Sin embargo, algunas declaraciones pudieron haberle jugado en contra en el ámbito personal en estos años, como: 1) “Mi corazón y apoyo al presidente Leonel Fernández. Pero mi lealtad está con el presidente Danilo Medina”; 2) “Seguiremos durmiendo en la misma cama, pero gobernando en sillas diferentes”; y 3) “Creo que el voto automatizado es un paso de avance que hemos dado”.  Esto así, porque las tres se han producido en los momentos más lúgubres de la figura y causa de su esposo.También, porque en esas expresiones el pueblo dominicano no lograría evidenciar la solidez de su relación y los principios de fidelidad y lealtad que la habrán sustentado a lo largo del tiempo. Sobre la que, vale decir, que, para el próximo mes de febrero, seis días antes de las elecciones municipales, estarían cumpliendo 17 años de matrimonio.

Tales pronunciamientos han de suponer reacciones personales y emocionales, inherentes a la condición humana y que no trascienden al escenario público. Pero que, pueden crear un ánimo distinto al de momentos mejores como los descritos al principio. Donde solo la comunicación franca y sincera, la humildad, la fidelidad y la lealtad absoluta permitirían la elaboración de un proyecto que, personal y políticamente, sea viable.

Siempre he sostenido que Doña Margarita es un buen producto político. Pero, se ha confundido su popularidad e influencia con liderazgo. Su participación en la política aún no puede ser calificada de “líder”, debido a que, para ello, habría que contar con una estructura social o partidaria propia que le permita reunir a sus seguidores y, luego, convertirlos en votos en un certamen electoral a nivel municipal, congresual o presidencial.

La historia…

Su espacio político natural ha sido el de Leonel Fernández. Su ascenso en el PLD, su llegada a la vicepresidencia y la posibilidad real de construir una estructura política están con su esposo. Así lo ha visto, vivido y reconocido el pueblo dominicano.

La población dominicana es de creencias, tradiciones y valores. Cree en Dios, cree en el matrimonio y la unión de un hombre y una mujer, en síntesis, cree en la familia. Esto es, en gran medida, lo mismo que ha promovido y promueve la Dra. Cedeño: lo ha hecho con la propuesta del Código de Familia, lo hizo con la campaña en valores “Bien por ti”, lo hace actualmente con iniciativas en contra de la violencia de género y el matrimonio infantil. En fin, ella conoce muy bien la importancia que revisten estos temas para los dominicanos y, a su vez, lo que implicaría y significaría lo opuesto a ellos.
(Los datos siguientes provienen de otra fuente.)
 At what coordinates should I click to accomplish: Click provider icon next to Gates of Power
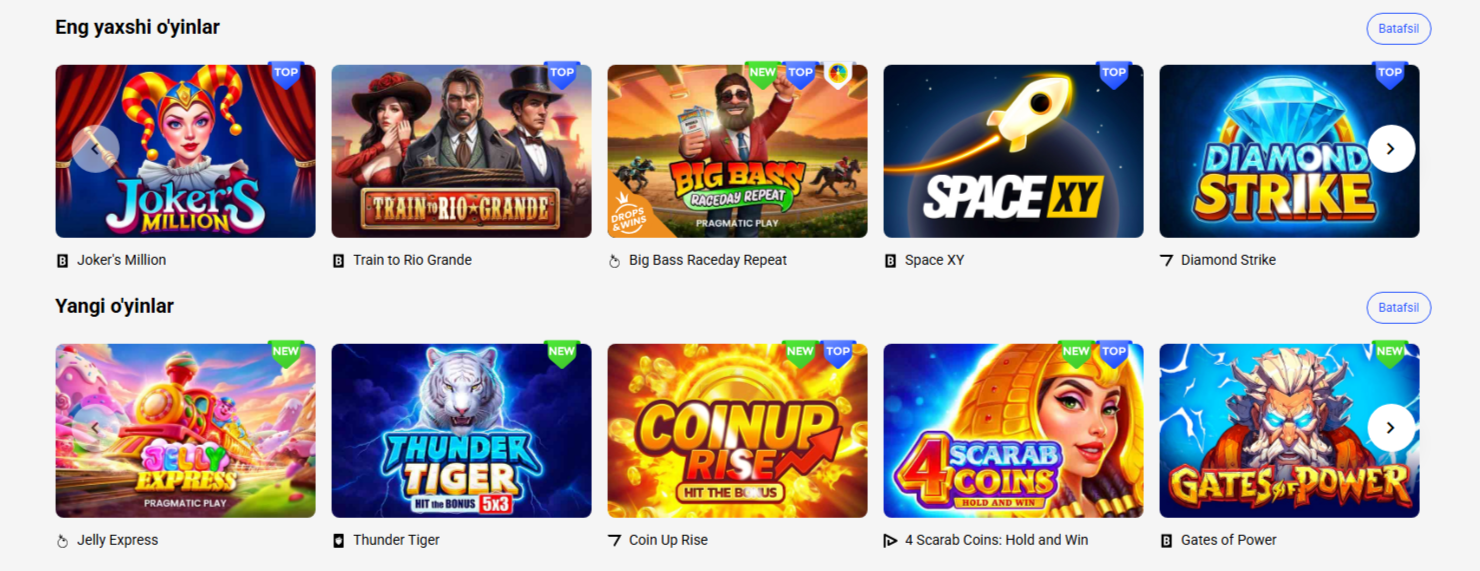(x=1167, y=541)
Sin embargo, voces halagüeñas se colocan alrededor de personas con posiciones como la de ella y articulan argumentos e ideas que lucen atractivas, pero, en esencia, esconden únicamente su interés de permanecer con su mínima cuota de poder y privilegios. No corresponden, en ninguna circunstancia, a criterios de trabajo o principios de vida, mucho menos a una causa justa. Así como hayotros colaboradores y amigos, sinceros y de sentimientos nobles, pero que generalmente por ser minoría, no son escuchados.

Por consiguiente, muchas personas en la opinión pública y en las redes sociales, se han precipitado con respecto a sueventual salida del PLD y su ruta política al lado de su esposo. Han llegado, incluso, a calificar sus movimientosrecientes como un acto de traición. Lo cual es extemporáneo, pues, al referirse a los temas propios de la división del PLD dejó claro que su función pública no estaba en juego y que estaba reflexionando la situación política en su intimidad, la cual, suponemos, incluye a su esposo.

Algunos hablan de que se trata de una táctica bien aplicada. Lo interesante sería evidenciar cuál es la estrategia, ya que, si se trata de continuar en ese partido el mismo pueblo que, ha visto con buenos ojos las luchas en valores que ella ha dirigido, será el que le dará un lugar en la historia al que se accede con la cabeza hacia abajo y por la puerta trasera. En cambio, si versa sobre el curso normal de la naturaleza, de la familia, del amor genuino y de los principios como la humildad y la lealtad, su posición encumbrada junto a las heroínas de nuestra historia estaría garantizada.

Esa última idea, probablemente, sería el nacimiento del liderato político y la preeminencia social de la mujer en la República Dominicana. Asimismo, como la oportunidad de que los nietos sean mecidos por sus abuelos en la misma mecedora.